_What you need to do_.
Your output should consist solely of the lines from the one with "The width and height of the screenshot is (1024, 768)." through the end of the records, reproduced exactly, both ends included.

_Data entries_.
----

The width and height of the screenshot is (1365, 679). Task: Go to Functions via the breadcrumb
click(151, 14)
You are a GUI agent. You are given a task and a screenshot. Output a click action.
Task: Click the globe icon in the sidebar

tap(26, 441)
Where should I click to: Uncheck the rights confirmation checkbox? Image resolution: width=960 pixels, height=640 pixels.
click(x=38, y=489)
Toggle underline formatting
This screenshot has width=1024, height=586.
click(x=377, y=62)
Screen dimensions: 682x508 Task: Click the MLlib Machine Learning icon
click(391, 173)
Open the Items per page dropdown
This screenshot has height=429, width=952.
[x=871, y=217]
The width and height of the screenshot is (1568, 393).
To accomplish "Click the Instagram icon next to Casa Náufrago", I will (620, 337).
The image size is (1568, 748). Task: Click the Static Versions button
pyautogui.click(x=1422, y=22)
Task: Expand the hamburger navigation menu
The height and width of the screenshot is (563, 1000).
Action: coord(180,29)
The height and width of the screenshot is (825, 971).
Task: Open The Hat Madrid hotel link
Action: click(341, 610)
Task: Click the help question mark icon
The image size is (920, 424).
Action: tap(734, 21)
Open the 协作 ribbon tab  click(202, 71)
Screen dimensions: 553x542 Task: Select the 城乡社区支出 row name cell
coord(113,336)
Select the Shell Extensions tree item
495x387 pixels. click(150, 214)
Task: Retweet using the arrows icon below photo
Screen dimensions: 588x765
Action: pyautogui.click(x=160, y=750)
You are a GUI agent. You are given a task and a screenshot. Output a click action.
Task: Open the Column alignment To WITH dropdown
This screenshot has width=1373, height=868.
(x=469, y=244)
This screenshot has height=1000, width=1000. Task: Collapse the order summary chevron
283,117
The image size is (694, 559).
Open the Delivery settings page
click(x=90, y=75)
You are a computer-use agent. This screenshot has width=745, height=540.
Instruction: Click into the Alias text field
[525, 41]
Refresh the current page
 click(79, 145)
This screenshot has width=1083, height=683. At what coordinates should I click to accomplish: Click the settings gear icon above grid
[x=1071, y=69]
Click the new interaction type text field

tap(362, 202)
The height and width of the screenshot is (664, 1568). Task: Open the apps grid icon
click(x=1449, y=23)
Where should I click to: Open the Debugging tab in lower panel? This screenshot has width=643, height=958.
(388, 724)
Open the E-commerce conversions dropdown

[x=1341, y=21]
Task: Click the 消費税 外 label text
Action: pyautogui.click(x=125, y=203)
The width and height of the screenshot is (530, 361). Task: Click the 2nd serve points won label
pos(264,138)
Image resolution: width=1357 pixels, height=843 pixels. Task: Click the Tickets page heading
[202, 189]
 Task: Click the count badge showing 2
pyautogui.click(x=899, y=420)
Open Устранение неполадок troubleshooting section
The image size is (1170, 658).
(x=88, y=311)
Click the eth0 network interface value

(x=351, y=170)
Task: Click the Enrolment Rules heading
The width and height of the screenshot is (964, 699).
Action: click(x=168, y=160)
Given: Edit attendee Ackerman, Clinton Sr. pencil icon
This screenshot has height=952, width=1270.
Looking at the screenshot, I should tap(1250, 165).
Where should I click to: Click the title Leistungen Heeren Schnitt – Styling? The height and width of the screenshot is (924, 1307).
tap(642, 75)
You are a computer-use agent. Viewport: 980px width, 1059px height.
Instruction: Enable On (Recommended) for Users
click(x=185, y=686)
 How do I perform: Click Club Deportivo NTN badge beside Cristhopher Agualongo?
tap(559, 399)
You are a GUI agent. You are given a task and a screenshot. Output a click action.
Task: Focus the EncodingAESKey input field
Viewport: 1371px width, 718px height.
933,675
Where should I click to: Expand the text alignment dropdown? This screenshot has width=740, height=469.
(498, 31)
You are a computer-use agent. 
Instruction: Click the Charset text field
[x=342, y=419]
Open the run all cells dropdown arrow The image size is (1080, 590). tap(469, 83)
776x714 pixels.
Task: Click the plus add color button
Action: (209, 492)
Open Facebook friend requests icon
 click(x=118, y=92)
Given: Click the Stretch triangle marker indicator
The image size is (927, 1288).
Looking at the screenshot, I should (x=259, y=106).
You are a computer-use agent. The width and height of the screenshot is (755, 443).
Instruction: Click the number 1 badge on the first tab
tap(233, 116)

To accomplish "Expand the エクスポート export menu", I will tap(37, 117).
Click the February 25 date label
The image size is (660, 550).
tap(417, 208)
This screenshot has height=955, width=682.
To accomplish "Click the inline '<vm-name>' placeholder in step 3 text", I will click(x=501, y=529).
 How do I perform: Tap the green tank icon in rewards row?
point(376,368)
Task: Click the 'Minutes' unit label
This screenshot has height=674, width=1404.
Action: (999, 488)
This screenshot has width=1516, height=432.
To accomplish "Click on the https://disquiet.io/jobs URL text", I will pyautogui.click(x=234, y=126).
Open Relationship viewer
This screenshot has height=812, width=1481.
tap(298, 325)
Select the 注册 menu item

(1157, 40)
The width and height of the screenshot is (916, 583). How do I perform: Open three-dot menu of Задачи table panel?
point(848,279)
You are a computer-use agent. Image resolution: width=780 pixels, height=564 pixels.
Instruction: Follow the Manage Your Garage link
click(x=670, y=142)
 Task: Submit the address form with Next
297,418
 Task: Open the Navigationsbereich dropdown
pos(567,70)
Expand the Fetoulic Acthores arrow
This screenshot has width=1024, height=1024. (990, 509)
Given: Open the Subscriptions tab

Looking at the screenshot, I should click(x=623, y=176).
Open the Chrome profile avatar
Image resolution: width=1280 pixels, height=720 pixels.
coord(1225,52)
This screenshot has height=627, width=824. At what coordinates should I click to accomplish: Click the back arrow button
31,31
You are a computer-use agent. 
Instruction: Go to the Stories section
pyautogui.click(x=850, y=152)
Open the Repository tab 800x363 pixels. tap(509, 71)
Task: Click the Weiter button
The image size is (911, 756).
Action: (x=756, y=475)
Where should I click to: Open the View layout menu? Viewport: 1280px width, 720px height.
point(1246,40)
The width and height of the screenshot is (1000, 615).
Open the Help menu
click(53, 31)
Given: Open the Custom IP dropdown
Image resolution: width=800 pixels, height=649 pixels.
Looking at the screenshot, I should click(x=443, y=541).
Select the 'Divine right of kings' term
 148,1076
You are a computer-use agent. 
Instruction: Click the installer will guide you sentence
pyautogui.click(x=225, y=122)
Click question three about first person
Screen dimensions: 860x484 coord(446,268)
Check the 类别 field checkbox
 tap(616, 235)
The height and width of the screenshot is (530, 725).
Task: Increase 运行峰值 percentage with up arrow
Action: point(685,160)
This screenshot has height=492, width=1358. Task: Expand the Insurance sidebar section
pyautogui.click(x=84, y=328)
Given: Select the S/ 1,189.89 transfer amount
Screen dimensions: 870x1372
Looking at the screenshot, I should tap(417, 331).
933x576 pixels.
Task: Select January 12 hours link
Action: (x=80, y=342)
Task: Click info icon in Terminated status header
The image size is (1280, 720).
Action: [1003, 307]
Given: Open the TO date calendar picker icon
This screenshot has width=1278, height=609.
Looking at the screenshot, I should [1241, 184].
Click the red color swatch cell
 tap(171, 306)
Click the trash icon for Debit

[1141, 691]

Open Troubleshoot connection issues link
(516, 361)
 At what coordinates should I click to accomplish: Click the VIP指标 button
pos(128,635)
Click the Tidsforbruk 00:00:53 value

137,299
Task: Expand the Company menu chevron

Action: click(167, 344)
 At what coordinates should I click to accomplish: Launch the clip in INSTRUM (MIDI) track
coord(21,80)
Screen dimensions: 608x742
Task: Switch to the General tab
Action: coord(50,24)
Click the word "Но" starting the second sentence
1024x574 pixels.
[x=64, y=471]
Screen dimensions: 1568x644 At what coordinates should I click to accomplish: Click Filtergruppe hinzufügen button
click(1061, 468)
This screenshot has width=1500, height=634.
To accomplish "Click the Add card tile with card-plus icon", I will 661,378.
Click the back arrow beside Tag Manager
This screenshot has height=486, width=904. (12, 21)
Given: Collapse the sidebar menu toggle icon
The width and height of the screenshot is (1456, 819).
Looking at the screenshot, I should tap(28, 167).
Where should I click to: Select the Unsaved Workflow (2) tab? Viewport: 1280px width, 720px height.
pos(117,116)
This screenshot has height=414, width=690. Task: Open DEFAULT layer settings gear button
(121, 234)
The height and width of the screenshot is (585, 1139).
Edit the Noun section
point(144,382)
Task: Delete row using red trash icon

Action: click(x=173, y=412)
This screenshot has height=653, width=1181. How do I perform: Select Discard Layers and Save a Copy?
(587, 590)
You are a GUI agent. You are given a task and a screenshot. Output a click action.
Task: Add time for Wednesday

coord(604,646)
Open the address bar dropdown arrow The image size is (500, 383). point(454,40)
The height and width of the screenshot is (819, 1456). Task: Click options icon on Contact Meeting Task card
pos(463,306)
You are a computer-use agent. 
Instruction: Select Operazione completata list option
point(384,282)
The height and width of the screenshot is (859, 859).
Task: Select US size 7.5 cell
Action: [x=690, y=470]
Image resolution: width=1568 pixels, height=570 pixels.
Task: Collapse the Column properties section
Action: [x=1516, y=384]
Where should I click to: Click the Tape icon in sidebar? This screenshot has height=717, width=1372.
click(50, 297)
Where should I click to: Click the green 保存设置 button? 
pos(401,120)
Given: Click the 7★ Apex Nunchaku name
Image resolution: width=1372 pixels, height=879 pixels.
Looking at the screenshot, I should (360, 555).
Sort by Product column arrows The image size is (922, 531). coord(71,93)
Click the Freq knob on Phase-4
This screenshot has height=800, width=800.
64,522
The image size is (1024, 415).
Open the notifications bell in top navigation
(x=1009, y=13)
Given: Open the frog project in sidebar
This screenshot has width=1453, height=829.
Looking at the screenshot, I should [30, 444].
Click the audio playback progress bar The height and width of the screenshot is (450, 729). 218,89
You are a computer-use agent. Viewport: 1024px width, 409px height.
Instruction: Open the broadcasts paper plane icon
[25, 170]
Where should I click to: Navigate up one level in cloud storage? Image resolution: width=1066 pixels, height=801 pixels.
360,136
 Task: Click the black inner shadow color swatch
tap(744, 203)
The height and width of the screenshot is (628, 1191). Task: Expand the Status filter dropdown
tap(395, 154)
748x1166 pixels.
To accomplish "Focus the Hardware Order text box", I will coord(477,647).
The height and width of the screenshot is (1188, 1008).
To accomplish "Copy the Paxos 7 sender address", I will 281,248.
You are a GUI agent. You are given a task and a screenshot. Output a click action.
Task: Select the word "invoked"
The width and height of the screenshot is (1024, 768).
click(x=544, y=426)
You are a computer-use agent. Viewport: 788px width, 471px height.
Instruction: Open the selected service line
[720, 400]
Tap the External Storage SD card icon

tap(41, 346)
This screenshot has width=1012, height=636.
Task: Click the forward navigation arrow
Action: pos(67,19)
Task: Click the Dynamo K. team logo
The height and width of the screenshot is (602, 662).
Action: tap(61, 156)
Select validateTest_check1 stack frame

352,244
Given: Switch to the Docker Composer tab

----

_Result_.
The width and height of the screenshot is (1024, 768).
click(x=544, y=426)
You are a computer-use agent. Viewport: 788px width, 471px height.
Instruction: Open the selected service line
[720, 400]
Tap the External Storage SD card icon

tap(41, 346)
This screenshot has width=1012, height=636.
Task: Click the forward navigation arrow
Action: pos(67,19)
Task: Click the Dynamo K. team logo
The height and width of the screenshot is (602, 662).
Action: tap(61, 156)
Select validateTest_check1 stack frame

352,244
Given: Switch to the Docker Composer tab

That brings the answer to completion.